# Exit, I am not sure which way to the exit??????/



## cda (Nov 1, 2019)




----------



## classicT (Nov 1, 2019)

Get a running start, then through the window.

If hotel/motel, be thinking about the floor-level exit signage.

*1013.2 Floor-Level Exit Signs in Group R-1*
Where exit signs are required in Group R-1 occupancies by Section 1013.1, additional low-level exit signs shall be provided in all areas serving guest rooms in Group R-1 occupancies and shall comply with Section 1013.5.

The bottom of the sign shall be not less than 10 inches (254 mm) nor more than 12 inches (305 mm) above the floor level. The sign shall be flush mounted to the door or wall. Where mounted on the wall, the edge of the sign shall be within 4 inches (102 mm) of the door frame on the latch side.​


----------



## e hilton (Nov 2, 2019)

Doesn’t look like a rated corridor, I don’t see studs or gwb above the ceiling.  

i stay in a lot of hotels, some very new, and i have never seen low exit signs.


----------



## e hilton (Nov 2, 2019)

Edit above post ... looks like gwb above on the left, but on the right it looks like its only 6” above the grid.


----------



## cda (Nov 2, 2019)

e hilton said:


> Edit above post ... looks like gwb above on the left, but on the right it looks like its only 6” above the grid.




They built the rated tunnel, than put all the essentials below and a drop ceiling below that,


Yep some forget about the low level exit signs 

I think they came in and out of the code, depending on year and brand of the code.


----------



## my250r11 (Nov 4, 2019)

It appears to be in the low left of the photo.


----------



## mark handler (Nov 4, 2019)

cda said:


> View attachment 6016


Unknowledgeable designer or electrician. I very well doubt a licensed professional would be stupid enough to do that.


----------



## steveray (Nov 4, 2019)

Seems like the sprinklers are really close together too....


----------



## cda (Nov 4, 2019)

steveray said:


> Seems like the sprinklers are really close together too....




When you use telephoto

It changes how the picture looks


----------



## tmurray (Nov 5, 2019)

What's the grid spacing on that ceiling?


----------



## cda (Nov 5, 2019)

tmurray said:


> What's the grid spacing on that ceiling?



For drop ceiling tile.

The rated envelope is above it


----------



## mark handler (Nov 5, 2019)

cda said:


> When you use telephoto
> It changes how the picture looks


Even with that, most of the signs are not needed.


----------



## mark handler (Nov 5, 2019)

*We have had this conversation before but did you know the color of the Exit Signs can vary depending on the state or municipality?
In the US, exit signs can have either red or green lettering, but traditionally have been red. Many states and many municipalities have modified the Building/Fire codes which specify the sign color.

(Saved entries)
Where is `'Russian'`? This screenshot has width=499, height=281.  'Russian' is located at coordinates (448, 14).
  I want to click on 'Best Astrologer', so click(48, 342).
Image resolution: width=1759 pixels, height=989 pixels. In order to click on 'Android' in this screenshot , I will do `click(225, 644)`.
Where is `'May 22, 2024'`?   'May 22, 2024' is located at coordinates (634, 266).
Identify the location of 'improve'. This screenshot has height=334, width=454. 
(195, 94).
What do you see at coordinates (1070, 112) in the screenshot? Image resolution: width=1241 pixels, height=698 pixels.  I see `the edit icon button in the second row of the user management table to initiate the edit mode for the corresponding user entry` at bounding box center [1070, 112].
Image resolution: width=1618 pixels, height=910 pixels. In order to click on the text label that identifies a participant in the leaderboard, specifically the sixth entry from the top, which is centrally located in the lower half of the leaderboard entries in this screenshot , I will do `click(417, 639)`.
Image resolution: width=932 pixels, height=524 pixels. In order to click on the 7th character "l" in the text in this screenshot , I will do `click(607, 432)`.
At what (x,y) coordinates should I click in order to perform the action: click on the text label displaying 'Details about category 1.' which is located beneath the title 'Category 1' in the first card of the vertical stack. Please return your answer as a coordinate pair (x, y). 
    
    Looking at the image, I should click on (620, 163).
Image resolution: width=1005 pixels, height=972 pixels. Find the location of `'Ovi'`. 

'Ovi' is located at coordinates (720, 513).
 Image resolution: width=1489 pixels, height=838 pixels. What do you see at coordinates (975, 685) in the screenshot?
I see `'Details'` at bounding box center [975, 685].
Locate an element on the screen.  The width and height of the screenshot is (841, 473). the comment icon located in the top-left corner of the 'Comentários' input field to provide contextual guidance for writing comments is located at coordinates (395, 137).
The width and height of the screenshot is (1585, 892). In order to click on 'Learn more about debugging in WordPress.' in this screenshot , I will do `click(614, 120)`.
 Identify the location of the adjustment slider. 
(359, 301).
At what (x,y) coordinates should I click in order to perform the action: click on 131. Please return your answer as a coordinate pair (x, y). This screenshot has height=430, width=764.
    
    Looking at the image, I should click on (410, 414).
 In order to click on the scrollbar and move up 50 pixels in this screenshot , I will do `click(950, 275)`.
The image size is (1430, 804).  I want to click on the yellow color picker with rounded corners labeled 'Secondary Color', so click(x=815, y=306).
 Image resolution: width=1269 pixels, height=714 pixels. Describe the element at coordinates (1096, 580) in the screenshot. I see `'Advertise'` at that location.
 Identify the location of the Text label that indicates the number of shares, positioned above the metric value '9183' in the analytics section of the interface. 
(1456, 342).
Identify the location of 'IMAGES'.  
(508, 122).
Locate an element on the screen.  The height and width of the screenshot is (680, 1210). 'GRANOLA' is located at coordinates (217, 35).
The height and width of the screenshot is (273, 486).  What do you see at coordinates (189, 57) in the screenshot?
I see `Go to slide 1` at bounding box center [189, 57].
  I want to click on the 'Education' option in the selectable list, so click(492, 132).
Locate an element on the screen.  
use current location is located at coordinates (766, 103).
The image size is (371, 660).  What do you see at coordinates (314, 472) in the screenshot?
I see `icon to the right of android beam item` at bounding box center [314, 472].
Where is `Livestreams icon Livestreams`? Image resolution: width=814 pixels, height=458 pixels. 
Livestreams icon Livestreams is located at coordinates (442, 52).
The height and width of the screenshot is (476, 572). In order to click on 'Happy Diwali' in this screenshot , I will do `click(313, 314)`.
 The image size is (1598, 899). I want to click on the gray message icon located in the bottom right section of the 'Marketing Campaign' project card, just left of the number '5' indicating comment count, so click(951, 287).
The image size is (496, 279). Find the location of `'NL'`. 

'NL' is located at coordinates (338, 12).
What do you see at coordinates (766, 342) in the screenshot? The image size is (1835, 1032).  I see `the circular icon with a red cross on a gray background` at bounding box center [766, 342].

- **TO DO**
(A) In the exit sign thread, how far above the floor must the bottom of a floor-level exit sign be?
(B) List every username that posts in the exit sign thread.
(C) Continue the exit sign thread from its last sentence.
The rows are separate material from the exit sign thread.

- **ANSWERS TO EACH TASK**
(A) Not less than 10 inches (254 mm) nor more than 12 inches (305 mm) above the floor level.

(B) cda, classicT, e hilton, my250r11, mark handler, steveray, tmurray

(C)
Though testing... Green fluorescent signs can be seen better in dark conditions than other colors, as the human rod cell is more sensitive to these wavelengths.

An would you, in a smoke filled room, run toward a red glow or a green glow? 
In Europe they are required to be green.
*


----------



## cda (Nov 5, 2019)

mark handler said:


> Even with that, most of the signs are not needed.




Yep

You either have to few or to many.


----------



## mark handler (Nov 5, 2019)

cda said:


> Yep
> 
> You either have to few or to many.


Must be a Government job, wasting taxpayers money


----------



## cda (Nov 5, 2019)

mark handler said:


> Must be a Government job, wasting taxpayers money




Nope name brand hotel


----------



## tmurray (Nov 5, 2019)

mark handler said:


> *We have had this conversation before but did you know the color of the Exit Signs can vary depending on the state or municipality? In the US, exit signs can have either red or green lettering, but traditionally have been red.   Many states and many municipalities have modified
> the Building/Fire codes which specify the sign color.  Though testing... Green fluorescent signs can be seen
> better in dark conditions than other colors, as the human rod cell is more sensitive to these wavelengths.
> 
> ...


Canada is the green running man symbol, same as Europe.


----------



## ADAguy (Nov 7, 2019)

What colors can one who is color blind see last?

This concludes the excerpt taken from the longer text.